Little else is known about the Civil Guard investigation. Spanish government spokeswoman Pilar Alegría on Tuesday said that they would “let investigators do their work” and failed to disclose whether Kuzminov was under any kind of protection program.
Investigators suspect that the attackers were familiar with the victim’s daily routines, and may have been watching him for some time. The coordinated way they went about the killing first made the Civil Guard suspect that it might be a settling of scores between organized crime gangs.
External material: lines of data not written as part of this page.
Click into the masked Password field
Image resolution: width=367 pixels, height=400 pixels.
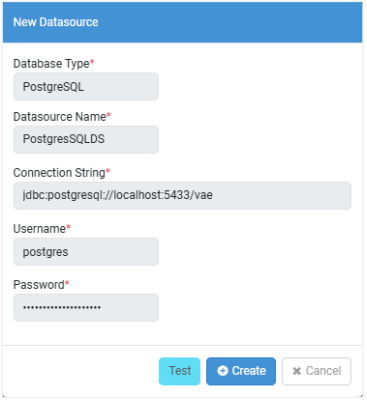point(86,308)

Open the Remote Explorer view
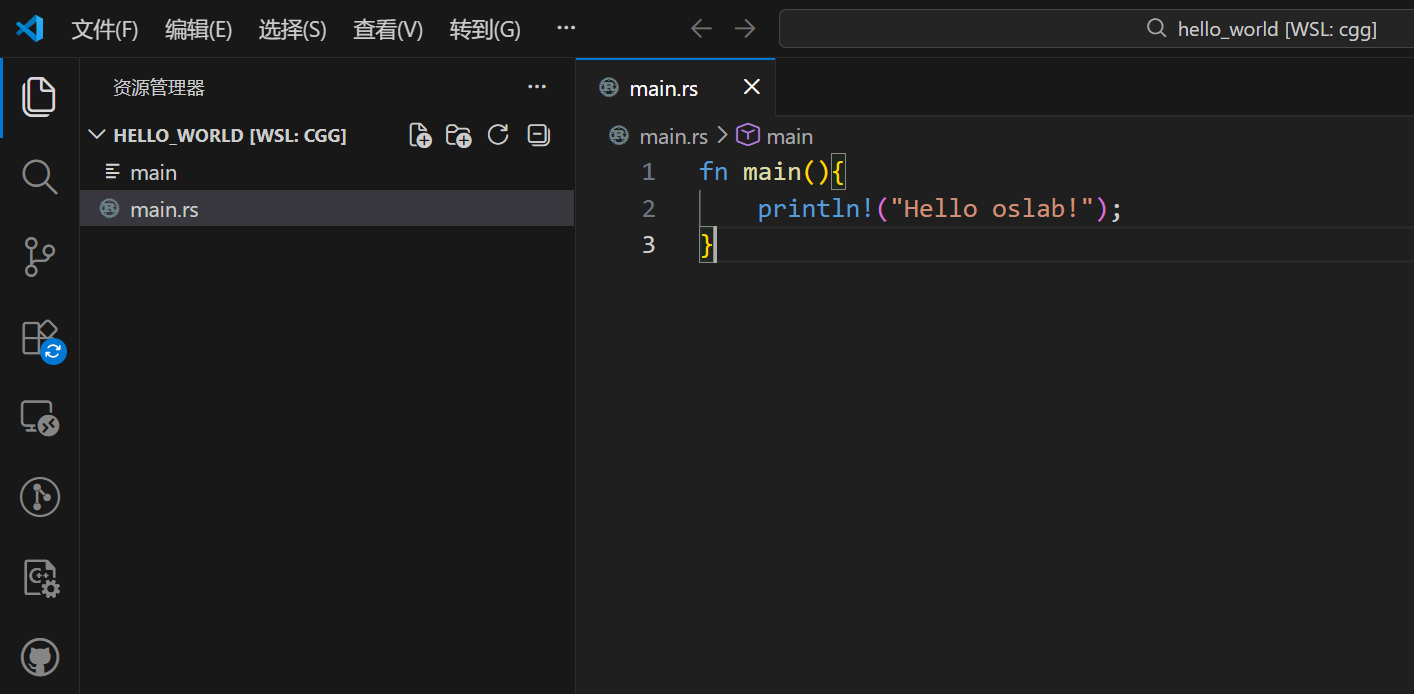39,418
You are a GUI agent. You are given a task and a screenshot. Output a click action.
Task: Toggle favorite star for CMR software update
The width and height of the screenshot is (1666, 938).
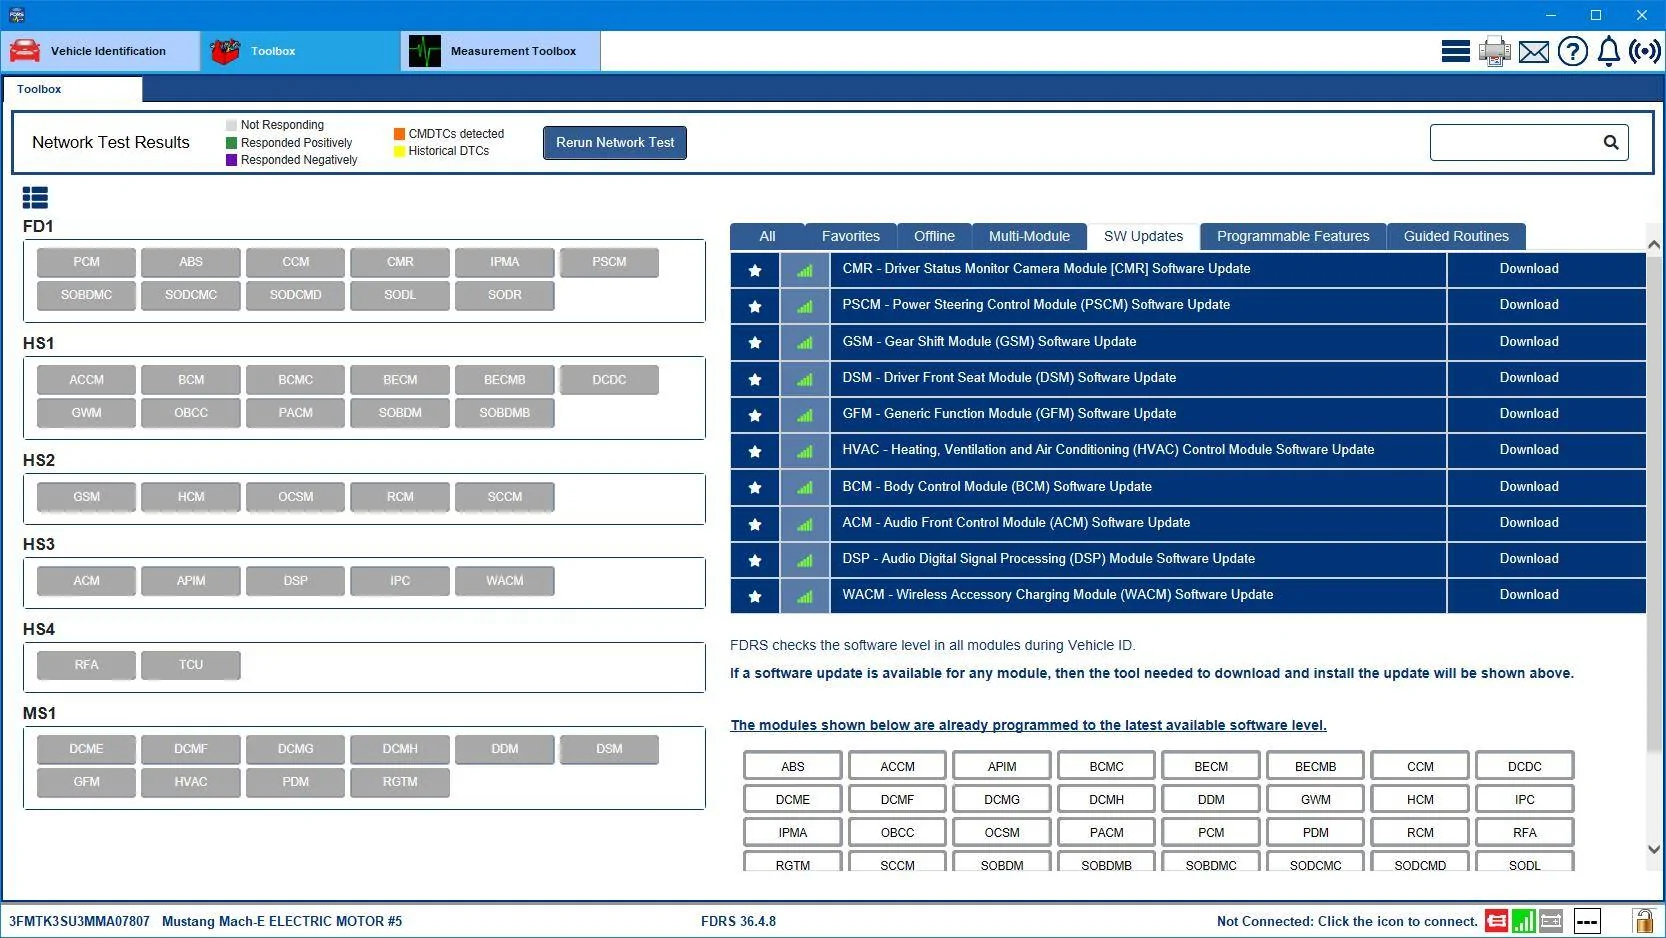pos(755,270)
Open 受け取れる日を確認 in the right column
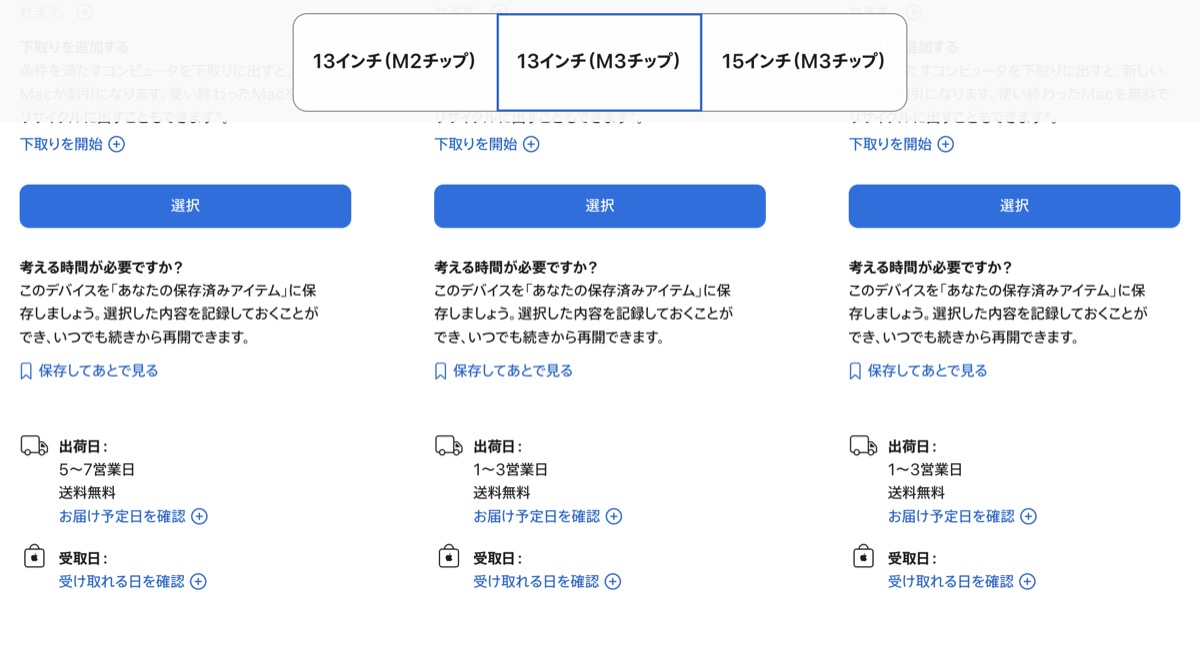The width and height of the screenshot is (1200, 670). [x=950, y=582]
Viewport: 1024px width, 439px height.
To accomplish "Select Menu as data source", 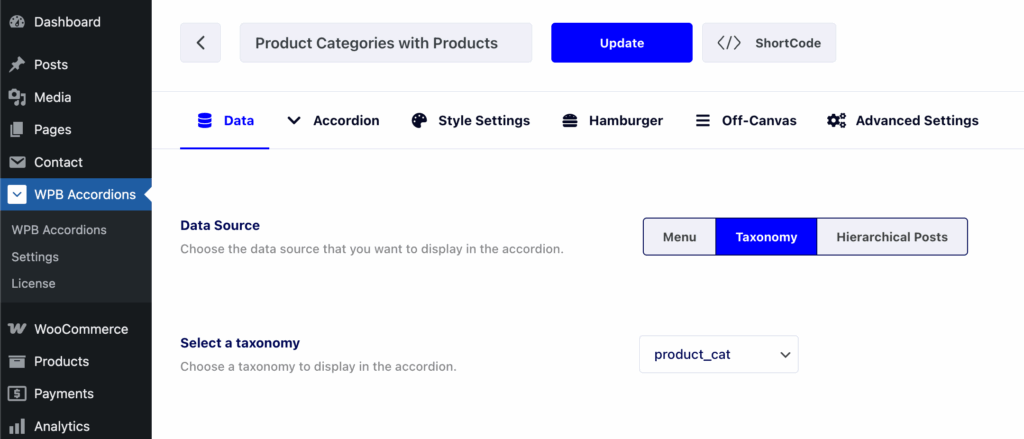I will [680, 236].
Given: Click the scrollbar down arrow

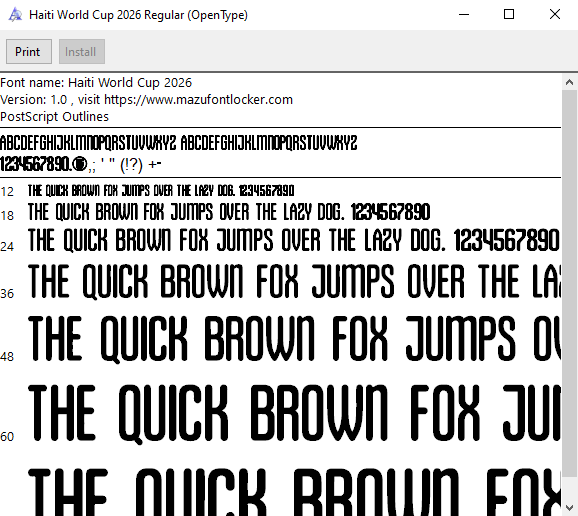Looking at the screenshot, I should tap(569, 508).
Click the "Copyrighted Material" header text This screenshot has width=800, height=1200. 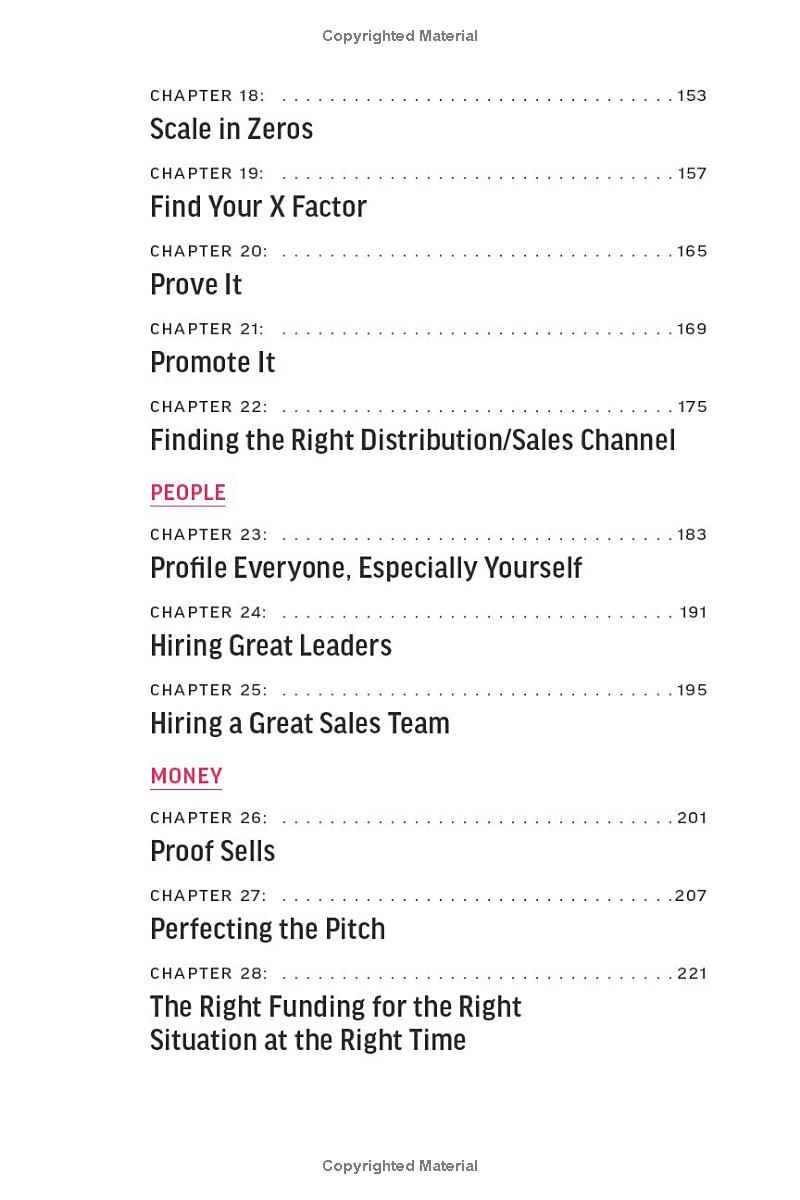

The Russian’s desertion and escape became known in September of last year, when the Ukrainian GUR published images in which the pilot (who was 28 years old at the time) explained how he was contacted by enemy military intelligence, which offered him to transfer him to the Ukrainian side in exchange for money and protection. In the video you can see Kuzminov landing with his helicopter, a Mi-8 fighter, at a military base in the Kharkiv region, in eastern Ukraine and bordering Russia.
As reported at the time by the head of the Ukrainian GUR, Kyrylo Budanov, Kuzminov crossed the border flying below the radar detection area along with other members of the crew who did not know of the pilot’s plans and died when they tried to flee after landing. Budanov also explained then that Ukrainian military intelligence had managed to remove the defecting pilot’s family from Russia, as reported by the Efe news agency. The pilot then said that they guaranteed his safety, offered him new documents and compensation of half a million dollars before proceeding to plan the operation.
Maxim Kuzminov did not want to go to war and ended up flying his Mi-8 helicopter to Ukraine in a joint operation with that country’s intelligence services. The pilot had graduated from the Sizran Aviation School in southern Russia and was assigned to serve in the Russian Far East, where among his colleagues he had a reputation for being a “calm person” and for requesting “peaceful work,” cargo operations that had nothing to do with military missions, according to the Russian Telegram channel Baza.
Kuzminov himself explained that he had defected because he was against the Russian invasion of Ukraine. “I regret what is happening, the murders, the tears, the blood,” he said in a documentary released by the intelligence services, assuring that in Ukraine there were “neither fascists nor Nazis” as Moscow claimed. “I don’t want to be complicit in Russian crimes,” he said.
Kuzminov made the final decision while flying near the Russian-Ukrainian border on August 9. He then guided the helicopter across the border at an extremely low altitude. “Apparently, for three or four days no one (in Russia) understood what had happened to me. I landed and they welcomed me (in Ukraine),” he said. According to the video released by Kyiv, Kuzminov was injured after landing, but was offered medical assistance.
Meanwhile, in Russia, military authorities opened a case for “treason” against Kuzminov, and the relatives of his two companions who were murdered after landing in Ukraine asked that he pay with his life for what he did. The crewmates, killed while trying to flee, were decorated post-mortem by the Russian authorities.